Moon Days: Creative Writings About Menstruation is a literary, passionate, and profound collection.
Twenty-six writers explore the silent parts of women’s lives; reawakening our memories of embarrassment and shame and transforming them to wonder, excitement, and laughter.
Collected and edited by Cassie Premo Steele, this book is truly a treasure.
From Publishers Weekly
Sixteen earnest stories (plus additional poetry and prayers) by mostly new authors delve into a topic that is seldom open for discussion. Menstruation is explored here from all perspectives, beginning at puberty in the “Early Moons” section, where most of the writers recount their introductions to womanhood and the sad frequency with which their own mothers veiled or derided the process. Other sections include “Waxing Moons: Coming to Light,” featuring tales of adult women honoring their cramps and getting in touch with their bodies, and “Full Moon Celebrations,” in which the narratives focus on the goddess in every woman, with menstruation becoming a symbol of woman’s sacredness. In one story, a young member of the Nova Scotian Micmac tribe gets her period and is gently eased by her grandmother (interestingly, this tale is by a male author). A harried mother of two yearns to connect with her touchy 11-year-old daughter in the strongest story in the book, “Water Lessons.” One piece channels the ancient power of female ancestors and another finds an amorous artist mixing her own biological pigments in with her paint.

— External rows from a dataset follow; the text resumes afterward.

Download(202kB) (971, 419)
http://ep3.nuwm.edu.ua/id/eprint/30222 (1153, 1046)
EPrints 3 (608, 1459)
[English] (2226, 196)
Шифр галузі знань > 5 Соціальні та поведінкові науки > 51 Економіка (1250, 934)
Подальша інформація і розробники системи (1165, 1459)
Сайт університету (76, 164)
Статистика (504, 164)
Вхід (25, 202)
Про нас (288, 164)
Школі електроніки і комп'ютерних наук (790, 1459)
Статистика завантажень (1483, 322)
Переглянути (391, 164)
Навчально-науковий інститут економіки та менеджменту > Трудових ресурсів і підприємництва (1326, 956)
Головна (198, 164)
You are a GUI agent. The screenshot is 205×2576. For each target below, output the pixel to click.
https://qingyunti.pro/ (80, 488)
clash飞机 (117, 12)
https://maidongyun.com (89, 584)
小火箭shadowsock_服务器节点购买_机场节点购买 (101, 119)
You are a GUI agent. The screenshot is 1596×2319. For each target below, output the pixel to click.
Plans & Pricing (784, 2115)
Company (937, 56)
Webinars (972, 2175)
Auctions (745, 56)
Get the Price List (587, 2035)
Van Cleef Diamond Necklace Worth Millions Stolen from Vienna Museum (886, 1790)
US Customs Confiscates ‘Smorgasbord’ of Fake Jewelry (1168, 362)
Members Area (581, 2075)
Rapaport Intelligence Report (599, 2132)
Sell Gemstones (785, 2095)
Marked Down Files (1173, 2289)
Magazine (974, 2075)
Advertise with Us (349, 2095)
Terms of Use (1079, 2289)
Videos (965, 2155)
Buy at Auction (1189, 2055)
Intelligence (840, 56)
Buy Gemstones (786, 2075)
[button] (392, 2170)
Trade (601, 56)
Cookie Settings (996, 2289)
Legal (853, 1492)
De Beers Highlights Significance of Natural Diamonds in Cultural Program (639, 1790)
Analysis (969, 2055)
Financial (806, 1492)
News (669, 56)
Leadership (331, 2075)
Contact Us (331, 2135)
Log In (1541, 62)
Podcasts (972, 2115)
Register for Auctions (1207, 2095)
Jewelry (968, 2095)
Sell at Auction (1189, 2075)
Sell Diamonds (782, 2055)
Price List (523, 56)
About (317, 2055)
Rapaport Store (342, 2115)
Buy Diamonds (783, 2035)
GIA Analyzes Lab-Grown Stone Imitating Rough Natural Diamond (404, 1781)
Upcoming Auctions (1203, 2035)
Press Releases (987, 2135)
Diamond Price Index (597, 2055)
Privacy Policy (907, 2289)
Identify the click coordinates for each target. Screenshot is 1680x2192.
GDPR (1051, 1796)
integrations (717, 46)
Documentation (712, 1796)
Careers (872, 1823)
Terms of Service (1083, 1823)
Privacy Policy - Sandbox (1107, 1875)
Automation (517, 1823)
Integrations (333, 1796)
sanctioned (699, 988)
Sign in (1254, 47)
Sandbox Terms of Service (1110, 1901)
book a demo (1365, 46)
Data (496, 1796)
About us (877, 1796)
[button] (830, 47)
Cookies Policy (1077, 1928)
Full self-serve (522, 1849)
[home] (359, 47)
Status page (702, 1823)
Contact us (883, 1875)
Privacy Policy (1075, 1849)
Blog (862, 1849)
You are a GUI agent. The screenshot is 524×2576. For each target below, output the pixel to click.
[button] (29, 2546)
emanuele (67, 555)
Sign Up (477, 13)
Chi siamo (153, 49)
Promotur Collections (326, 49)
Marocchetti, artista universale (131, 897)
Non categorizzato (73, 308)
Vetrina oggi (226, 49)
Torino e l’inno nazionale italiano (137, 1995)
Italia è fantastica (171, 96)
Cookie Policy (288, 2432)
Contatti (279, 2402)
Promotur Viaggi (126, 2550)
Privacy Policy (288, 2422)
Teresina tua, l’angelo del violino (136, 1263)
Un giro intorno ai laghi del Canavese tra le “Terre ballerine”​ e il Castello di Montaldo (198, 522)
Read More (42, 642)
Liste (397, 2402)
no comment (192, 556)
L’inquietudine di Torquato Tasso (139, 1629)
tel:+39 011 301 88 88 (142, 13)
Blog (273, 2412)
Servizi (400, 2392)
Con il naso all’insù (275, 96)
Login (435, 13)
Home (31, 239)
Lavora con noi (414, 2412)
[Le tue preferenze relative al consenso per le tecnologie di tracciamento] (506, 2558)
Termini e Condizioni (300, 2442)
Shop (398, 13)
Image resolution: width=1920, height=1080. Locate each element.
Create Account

Although much of this collection boldly examines the negative aspects of menstruation (shame, cramps, messes, silence and fear), the editor has included many positive perspectives as well, illuminating menstruation’s life-affirming, procreative and spiritual potentials. The concluding section of poems and prayers is significantly less polished than many of the stories, but overall this book might be helpful to parents of teenage daughters who welcome a feminist and affirmative celebration of menstruation. (Apr.) FYI: The Curse: Confronting the Last Unmentionable Taboo, Menstruation, was reviewed in Nonfiction Forecasts.